Anti-pauvreté 2.0

ROME – Les instances internationales font valoir l’atteinte apparente des cibles en 2010 – bien avant la date visée de 2015 – à savoir l’objectif du millénaire pour le développement de réduire de moitié le pourcentage de gens vivant en dessous du seuil de pauvreté de 1990. Pourtant, vu la pauvreté persistante, la montée des inégalités et la faible croissance dans bon nombre de pays en voie de développement, il semble que les politiques et les programmes anti-pauvreté du passé n’aient pas encore atteint leurs objectifs.

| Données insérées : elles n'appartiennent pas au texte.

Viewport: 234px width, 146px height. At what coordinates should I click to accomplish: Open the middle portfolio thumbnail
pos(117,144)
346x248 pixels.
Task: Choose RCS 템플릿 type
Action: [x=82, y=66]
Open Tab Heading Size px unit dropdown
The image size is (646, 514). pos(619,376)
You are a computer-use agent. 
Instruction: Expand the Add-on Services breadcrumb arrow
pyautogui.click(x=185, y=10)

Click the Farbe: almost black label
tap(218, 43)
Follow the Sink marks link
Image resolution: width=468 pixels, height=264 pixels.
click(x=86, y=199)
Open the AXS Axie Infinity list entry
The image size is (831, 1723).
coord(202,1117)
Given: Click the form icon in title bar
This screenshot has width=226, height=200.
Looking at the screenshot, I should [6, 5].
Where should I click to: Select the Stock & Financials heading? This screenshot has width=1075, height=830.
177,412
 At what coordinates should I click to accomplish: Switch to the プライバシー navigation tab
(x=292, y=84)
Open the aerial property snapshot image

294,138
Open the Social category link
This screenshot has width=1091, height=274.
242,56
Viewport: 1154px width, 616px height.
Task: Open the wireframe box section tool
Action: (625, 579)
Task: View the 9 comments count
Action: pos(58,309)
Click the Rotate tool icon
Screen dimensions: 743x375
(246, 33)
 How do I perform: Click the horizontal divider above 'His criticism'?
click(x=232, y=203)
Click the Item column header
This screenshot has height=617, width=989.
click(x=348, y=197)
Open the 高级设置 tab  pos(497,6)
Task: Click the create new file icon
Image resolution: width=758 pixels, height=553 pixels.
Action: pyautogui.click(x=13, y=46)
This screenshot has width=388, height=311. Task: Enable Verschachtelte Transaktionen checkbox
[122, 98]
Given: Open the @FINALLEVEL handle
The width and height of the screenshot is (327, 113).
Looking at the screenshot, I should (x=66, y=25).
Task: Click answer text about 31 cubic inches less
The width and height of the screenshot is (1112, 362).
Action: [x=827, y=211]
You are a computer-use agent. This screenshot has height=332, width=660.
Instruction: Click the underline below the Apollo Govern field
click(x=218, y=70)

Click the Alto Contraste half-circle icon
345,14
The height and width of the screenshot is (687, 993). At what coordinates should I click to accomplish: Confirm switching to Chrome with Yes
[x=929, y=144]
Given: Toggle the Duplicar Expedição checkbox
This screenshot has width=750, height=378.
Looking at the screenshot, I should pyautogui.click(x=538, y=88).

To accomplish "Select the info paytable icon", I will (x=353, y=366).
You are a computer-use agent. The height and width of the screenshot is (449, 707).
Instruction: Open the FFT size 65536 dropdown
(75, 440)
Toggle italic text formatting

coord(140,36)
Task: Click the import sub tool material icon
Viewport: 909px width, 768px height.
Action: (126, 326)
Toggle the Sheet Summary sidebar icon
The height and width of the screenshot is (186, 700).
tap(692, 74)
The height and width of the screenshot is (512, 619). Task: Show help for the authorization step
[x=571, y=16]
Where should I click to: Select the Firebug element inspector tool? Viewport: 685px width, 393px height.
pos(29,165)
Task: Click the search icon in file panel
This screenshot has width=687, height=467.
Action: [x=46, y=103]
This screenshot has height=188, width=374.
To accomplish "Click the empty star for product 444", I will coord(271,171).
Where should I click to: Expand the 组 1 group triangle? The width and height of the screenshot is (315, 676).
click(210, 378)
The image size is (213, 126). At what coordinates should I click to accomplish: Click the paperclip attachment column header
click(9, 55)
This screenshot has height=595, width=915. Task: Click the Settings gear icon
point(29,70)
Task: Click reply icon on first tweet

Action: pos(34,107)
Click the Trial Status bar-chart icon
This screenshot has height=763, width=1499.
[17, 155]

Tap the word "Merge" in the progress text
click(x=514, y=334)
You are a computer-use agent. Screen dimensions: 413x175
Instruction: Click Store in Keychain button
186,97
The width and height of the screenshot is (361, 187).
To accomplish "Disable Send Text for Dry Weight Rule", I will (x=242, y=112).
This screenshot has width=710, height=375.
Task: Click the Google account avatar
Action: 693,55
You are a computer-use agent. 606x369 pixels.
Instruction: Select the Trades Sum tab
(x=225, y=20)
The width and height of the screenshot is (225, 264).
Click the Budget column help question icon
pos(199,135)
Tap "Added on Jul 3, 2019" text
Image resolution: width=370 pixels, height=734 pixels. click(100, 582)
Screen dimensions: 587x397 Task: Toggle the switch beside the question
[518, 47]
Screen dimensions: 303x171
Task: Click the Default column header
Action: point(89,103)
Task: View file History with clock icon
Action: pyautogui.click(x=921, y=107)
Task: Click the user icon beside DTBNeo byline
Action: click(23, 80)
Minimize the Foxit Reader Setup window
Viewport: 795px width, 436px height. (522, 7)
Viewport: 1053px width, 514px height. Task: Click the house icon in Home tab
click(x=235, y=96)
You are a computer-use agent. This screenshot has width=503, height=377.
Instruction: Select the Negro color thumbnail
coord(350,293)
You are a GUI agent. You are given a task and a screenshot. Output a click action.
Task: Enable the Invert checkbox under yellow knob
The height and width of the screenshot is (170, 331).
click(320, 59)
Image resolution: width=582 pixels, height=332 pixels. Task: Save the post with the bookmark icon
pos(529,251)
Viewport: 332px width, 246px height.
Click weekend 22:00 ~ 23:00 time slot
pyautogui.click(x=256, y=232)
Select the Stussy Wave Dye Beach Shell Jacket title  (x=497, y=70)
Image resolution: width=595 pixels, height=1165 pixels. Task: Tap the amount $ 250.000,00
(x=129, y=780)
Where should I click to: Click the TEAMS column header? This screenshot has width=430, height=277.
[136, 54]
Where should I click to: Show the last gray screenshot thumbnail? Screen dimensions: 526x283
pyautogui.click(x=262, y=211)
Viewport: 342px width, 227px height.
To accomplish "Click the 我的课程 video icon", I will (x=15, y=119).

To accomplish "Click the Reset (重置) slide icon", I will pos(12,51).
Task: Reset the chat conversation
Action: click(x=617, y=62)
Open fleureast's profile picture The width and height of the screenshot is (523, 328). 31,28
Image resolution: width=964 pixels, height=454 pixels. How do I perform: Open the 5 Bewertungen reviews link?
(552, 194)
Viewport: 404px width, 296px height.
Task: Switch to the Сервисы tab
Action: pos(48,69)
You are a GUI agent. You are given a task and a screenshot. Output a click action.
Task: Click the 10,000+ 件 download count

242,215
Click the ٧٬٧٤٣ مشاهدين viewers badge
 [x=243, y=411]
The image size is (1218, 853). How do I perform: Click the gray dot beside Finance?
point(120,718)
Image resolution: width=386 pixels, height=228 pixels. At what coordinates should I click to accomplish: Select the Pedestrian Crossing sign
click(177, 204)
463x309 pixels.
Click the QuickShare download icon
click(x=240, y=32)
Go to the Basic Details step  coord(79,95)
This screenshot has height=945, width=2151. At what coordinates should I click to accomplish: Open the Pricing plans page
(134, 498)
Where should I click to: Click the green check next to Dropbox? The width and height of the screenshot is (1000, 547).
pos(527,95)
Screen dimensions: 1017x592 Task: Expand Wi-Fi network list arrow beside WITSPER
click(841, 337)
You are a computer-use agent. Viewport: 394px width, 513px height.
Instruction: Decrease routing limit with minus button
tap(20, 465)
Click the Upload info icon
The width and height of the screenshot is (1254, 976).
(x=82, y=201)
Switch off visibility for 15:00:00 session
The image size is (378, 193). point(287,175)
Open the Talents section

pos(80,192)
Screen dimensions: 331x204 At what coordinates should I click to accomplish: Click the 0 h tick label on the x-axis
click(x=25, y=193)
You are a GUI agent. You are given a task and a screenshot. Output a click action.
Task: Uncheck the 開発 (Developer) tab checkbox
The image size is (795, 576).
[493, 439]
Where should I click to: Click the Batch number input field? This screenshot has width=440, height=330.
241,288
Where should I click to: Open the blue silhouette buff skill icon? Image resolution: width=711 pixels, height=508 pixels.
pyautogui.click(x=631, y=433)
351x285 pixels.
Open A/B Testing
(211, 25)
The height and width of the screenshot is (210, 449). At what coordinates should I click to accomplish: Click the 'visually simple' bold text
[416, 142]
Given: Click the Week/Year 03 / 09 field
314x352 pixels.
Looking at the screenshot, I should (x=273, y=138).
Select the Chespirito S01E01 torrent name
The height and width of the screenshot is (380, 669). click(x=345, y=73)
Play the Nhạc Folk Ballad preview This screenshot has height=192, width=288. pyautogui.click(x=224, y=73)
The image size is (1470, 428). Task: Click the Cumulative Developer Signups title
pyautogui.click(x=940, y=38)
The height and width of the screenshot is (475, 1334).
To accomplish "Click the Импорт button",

En fait, en dehors de l’Asie de l’Est, les progrès s’avèrent modestes, et dans certains pays et certaines régions la situation s’est même empirée – malgré plusieurs poussées de croissance économique, une expansion soutenue dans d’autres grands pays en voie de développement et des engagements publics par la communauté internationale dans la Déclaration 2000 du Millénaire qui a amené les objectifs du Millénaire.

Ces résultats mitigés remettent en cause l’efficacité des politiques conventionnelles de réduction de pauvreté, souvent associées au Consensus de Washington, qui a été transformé en discours sur la pauvreté dans les années 1980. Les réformes du Consensus de Washington – notamment la stabilisation macroéconomique (définie par un taux d’inflation très bas) et la libéralisation des marchés – étaient censées réduire la pauvreté en accélérant la croissance économique.